September 15, 2015

The future of shopping malls

The pace-of-life is getting more fast-paced and the world of retail is constantly changing. We see lots of innovations taking place with technology playing a big part in this.

However, do we see a similar rate of change in shopping centres? Since the industry’s beginning how much has actually changed? When compared with the rest of industry and even retailers, not much at all. In short, it’s worrying. How can the industry claim to be stable if it is actually stagnating?

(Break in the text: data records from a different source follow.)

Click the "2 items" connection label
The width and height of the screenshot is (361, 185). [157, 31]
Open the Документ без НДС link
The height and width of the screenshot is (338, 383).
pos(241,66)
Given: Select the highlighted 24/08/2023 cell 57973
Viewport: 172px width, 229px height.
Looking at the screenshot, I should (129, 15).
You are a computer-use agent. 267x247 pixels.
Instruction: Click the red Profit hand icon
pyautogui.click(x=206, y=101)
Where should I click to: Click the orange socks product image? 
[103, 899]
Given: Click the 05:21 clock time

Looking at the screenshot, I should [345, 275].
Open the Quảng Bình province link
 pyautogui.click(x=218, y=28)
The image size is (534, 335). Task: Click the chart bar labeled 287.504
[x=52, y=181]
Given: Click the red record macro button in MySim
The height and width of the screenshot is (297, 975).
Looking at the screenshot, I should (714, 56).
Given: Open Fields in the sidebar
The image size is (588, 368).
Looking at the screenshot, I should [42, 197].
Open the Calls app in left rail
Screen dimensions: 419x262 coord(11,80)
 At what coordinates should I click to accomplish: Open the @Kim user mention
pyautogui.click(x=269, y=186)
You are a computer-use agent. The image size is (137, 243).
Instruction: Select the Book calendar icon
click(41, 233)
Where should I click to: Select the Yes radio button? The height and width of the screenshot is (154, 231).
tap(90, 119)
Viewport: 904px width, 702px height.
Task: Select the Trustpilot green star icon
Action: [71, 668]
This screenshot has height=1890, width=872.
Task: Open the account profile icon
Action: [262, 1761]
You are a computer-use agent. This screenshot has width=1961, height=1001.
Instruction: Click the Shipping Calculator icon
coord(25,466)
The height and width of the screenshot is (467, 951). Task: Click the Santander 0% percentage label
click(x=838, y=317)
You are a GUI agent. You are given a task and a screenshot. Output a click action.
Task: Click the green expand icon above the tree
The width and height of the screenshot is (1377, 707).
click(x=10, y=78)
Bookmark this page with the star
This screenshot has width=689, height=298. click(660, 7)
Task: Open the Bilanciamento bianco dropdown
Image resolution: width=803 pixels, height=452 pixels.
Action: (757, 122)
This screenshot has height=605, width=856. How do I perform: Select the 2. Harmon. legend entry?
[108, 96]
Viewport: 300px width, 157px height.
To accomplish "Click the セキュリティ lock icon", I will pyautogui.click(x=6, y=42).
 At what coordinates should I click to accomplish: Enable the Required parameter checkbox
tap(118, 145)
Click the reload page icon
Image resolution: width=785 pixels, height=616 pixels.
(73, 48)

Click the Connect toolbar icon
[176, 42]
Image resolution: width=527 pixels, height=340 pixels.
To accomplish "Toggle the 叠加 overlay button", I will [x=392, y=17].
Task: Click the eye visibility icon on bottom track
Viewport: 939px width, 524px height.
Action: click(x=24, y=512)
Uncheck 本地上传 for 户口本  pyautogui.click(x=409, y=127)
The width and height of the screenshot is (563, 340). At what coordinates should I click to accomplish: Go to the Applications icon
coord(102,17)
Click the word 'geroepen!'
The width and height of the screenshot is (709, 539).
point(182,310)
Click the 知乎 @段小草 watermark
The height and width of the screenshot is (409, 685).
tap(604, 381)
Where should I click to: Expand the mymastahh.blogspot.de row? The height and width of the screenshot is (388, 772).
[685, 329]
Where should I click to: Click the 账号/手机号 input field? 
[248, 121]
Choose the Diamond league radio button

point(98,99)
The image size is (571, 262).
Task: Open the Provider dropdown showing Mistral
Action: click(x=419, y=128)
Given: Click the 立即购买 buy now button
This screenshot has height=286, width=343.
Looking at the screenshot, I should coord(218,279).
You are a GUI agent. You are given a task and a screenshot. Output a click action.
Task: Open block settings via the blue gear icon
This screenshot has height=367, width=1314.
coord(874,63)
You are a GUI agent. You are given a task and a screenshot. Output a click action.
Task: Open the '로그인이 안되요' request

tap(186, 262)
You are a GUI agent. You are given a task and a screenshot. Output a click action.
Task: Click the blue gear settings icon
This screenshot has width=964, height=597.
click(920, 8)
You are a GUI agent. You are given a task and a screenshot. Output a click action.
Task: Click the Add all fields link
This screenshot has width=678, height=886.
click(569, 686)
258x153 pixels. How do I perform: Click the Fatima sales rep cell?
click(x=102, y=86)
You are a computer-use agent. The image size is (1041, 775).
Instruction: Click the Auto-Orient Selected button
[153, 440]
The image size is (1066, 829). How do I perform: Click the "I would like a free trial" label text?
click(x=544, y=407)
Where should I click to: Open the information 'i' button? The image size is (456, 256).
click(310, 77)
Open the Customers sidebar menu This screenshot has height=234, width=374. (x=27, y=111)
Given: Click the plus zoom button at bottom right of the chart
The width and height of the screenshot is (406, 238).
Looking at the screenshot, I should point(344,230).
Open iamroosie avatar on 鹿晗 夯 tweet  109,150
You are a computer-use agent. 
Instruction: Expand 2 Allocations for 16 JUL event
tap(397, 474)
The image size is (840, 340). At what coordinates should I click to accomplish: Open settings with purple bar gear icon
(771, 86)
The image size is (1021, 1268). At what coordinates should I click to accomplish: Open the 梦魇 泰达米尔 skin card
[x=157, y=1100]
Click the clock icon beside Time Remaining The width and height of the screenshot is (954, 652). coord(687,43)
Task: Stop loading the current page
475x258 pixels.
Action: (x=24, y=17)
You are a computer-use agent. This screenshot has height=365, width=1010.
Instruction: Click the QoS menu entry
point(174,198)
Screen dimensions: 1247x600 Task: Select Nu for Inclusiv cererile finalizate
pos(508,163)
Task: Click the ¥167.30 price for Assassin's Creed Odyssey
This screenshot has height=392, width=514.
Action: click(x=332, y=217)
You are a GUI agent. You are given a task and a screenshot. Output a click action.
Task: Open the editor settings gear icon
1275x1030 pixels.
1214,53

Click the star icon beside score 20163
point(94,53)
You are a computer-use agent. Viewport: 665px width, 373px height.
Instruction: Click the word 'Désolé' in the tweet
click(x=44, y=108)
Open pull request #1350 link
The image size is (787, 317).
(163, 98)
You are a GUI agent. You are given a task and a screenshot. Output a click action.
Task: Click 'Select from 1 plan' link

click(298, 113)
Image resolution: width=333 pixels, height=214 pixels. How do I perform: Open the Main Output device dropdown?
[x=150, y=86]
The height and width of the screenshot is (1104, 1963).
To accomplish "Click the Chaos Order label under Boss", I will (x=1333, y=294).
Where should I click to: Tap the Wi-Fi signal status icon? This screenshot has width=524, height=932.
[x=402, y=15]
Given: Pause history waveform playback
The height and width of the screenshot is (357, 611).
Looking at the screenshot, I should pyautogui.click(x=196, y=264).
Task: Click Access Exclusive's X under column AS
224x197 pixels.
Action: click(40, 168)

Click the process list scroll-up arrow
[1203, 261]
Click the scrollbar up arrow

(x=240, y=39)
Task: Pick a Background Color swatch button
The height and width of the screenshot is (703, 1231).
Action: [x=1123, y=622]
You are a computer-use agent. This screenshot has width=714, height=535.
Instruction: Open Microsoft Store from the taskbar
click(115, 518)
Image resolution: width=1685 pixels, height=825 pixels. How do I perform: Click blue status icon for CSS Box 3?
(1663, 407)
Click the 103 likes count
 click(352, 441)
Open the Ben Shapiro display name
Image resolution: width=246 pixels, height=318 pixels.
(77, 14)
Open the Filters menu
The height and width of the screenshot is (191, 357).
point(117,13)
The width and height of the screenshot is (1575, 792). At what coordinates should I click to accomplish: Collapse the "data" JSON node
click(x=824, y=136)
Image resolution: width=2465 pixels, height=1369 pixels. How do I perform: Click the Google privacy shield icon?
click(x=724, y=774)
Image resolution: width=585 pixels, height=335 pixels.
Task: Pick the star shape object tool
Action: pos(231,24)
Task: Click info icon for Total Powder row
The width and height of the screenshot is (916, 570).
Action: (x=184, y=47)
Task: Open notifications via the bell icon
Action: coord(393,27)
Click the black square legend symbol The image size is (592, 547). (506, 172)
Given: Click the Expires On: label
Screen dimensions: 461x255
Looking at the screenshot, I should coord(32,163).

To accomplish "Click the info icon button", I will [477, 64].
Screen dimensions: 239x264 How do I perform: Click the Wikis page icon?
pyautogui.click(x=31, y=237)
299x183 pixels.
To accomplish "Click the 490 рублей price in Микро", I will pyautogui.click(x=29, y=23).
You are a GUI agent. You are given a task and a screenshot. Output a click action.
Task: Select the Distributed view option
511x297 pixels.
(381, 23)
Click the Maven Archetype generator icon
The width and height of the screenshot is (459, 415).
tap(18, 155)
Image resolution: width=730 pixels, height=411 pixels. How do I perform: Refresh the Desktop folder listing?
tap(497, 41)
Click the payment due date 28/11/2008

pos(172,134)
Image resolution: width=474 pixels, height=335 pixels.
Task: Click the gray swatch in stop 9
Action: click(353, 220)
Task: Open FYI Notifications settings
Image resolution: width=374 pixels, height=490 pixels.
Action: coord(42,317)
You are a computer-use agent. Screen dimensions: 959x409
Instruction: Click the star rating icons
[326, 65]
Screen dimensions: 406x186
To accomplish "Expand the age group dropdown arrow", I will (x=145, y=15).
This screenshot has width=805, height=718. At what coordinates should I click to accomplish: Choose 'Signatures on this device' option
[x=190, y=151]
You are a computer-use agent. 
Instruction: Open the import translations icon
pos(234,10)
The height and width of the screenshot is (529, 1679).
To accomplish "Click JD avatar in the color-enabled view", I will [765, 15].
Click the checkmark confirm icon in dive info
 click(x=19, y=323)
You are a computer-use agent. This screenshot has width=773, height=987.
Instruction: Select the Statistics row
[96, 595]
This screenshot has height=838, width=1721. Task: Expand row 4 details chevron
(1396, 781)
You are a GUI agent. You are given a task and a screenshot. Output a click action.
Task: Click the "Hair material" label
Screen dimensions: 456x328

When we think about the mall of the future, it is very easy to get in the mindset of technology as a panacea. You can quickly imagine how the Centre will recognise you and your needs, plan your trip and organise the delivery of your purchases to your door-step. All very nice and sure, it’s important. However, we believe that sometimes this can be a focus at the expense of more serious underlying issues – sort of papering over the cracks. No point having a car with a fabulous sat nav, if you have trouble opening the doors. So a more fundamental question should be asked ‘what value do we really place on customer service and helping to deliver truly memorable experiences’?

‘We’re competing with the Amusement Parks for our customers,’ we recently heard from Value Retail, one of the world’s best Outlet Centre developers and operators. It’s true. Just take a look at these hotels and the amusement parks. These guys understand the importance of innovation, customer service and delivering great experiences. Whilst malls have been focused on products on shelves, the leisure market has seen the crowd and the money. People crave experiences because we live in a fast-pace world without many opportunities to stop and relax and feel the excitement. When was the last time you felt welcomed in a mall? When was the last time you left a shopping centre saying ‘Wow, I really had a great time!’ Has it ever ever happened at all?

So, before you race off and start looking at developing the latest technology fad it’s worth investing some effort to clearly understand what exactly your customers will find useful and exciting. No point building a product they don’t want. Is an ibeacon system linked to an app really what they need – or would they simply value being wished “good morning” with a nice smile and having somewhere comfortable to sit when they get a bit tired more. The question is, how can you deliver a service that will have them coming back to your SEC to spend more of their valuable leisure time, rather than going elsewhere? Simply asking them may not enlighten you either. People might be able to tell you what they think they want, but this might not be what they actually need. Like Henry Ford said “If I had asked people what they wanted, they would have said faster horses.”

So instead, study their behaviour. Look carefully and see what they struggle with. Where is there a problem that you can fix that will improve their experience. Remember, a shopping mall does not actually sell anything, but it does provide services to both its visitors and tenants. We’re not in the retail business at all. We’re actually in the hospitality business. Thus, we all need to focus on how to provide a 5-star service which will differentiate us from our competition – and we’re not just talking about other shopping centres – but the wider leisure industry; hotels, theme parks, airlines, airports, stadia and even your own retailers. All of these can teach you much about delivering service and experience. Take time to have a look – you may be surprised at what you see.